* _Stored data_
Start of Block

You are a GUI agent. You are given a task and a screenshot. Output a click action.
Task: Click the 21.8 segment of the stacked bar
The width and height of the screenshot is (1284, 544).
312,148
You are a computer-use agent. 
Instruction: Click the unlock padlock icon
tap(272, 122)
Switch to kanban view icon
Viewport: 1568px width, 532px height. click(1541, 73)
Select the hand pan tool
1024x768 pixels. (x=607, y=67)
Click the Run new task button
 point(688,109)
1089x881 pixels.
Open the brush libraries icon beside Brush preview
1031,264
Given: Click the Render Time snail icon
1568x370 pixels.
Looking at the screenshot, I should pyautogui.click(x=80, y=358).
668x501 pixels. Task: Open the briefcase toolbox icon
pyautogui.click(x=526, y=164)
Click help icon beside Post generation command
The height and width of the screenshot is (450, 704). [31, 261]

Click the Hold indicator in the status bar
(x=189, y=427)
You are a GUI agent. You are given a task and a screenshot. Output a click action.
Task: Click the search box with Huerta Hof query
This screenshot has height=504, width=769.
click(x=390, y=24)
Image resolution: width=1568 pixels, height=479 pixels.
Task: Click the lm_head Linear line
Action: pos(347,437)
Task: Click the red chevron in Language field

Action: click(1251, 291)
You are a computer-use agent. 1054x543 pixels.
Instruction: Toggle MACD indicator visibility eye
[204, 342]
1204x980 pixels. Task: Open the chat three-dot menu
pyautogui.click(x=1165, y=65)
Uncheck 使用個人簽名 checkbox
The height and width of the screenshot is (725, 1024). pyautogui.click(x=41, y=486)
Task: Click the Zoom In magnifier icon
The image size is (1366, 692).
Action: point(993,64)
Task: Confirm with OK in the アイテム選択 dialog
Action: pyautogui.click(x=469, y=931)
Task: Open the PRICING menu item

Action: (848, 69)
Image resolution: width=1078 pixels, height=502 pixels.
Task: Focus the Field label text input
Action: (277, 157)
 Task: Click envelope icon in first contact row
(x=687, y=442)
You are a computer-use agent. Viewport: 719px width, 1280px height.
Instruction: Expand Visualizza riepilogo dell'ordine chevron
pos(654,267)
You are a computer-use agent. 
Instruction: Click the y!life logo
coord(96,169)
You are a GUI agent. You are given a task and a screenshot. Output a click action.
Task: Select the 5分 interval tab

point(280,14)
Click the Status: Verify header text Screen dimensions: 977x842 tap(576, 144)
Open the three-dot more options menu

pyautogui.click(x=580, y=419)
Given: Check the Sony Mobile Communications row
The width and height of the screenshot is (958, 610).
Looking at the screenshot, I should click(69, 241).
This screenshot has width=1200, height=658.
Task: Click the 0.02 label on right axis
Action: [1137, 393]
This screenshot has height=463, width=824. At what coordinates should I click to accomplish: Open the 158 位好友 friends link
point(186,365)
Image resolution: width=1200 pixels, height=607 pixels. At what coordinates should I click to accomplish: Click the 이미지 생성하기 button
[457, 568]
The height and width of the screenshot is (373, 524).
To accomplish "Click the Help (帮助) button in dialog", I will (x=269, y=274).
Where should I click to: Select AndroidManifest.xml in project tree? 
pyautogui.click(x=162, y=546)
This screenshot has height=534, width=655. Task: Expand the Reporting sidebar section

End of Block

* _Exercise instructions_
Please print exactly the lines from the one containing "Image resolution: width=1200" through the last line of the records, both included, and nothing else.

* _Solution to this exercise_
Image resolution: width=1200 pixels, height=607 pixels. At what coordinates should I click to accomplish: Click the 이미지 생성하기 button
[457, 568]
The height and width of the screenshot is (373, 524).
To accomplish "Click the Help (帮助) button in dialog", I will (x=269, y=274).
Where should I click to: Select AndroidManifest.xml in project tree? 
pyautogui.click(x=162, y=546)
This screenshot has height=534, width=655. Task: Expand the Reporting sidebar section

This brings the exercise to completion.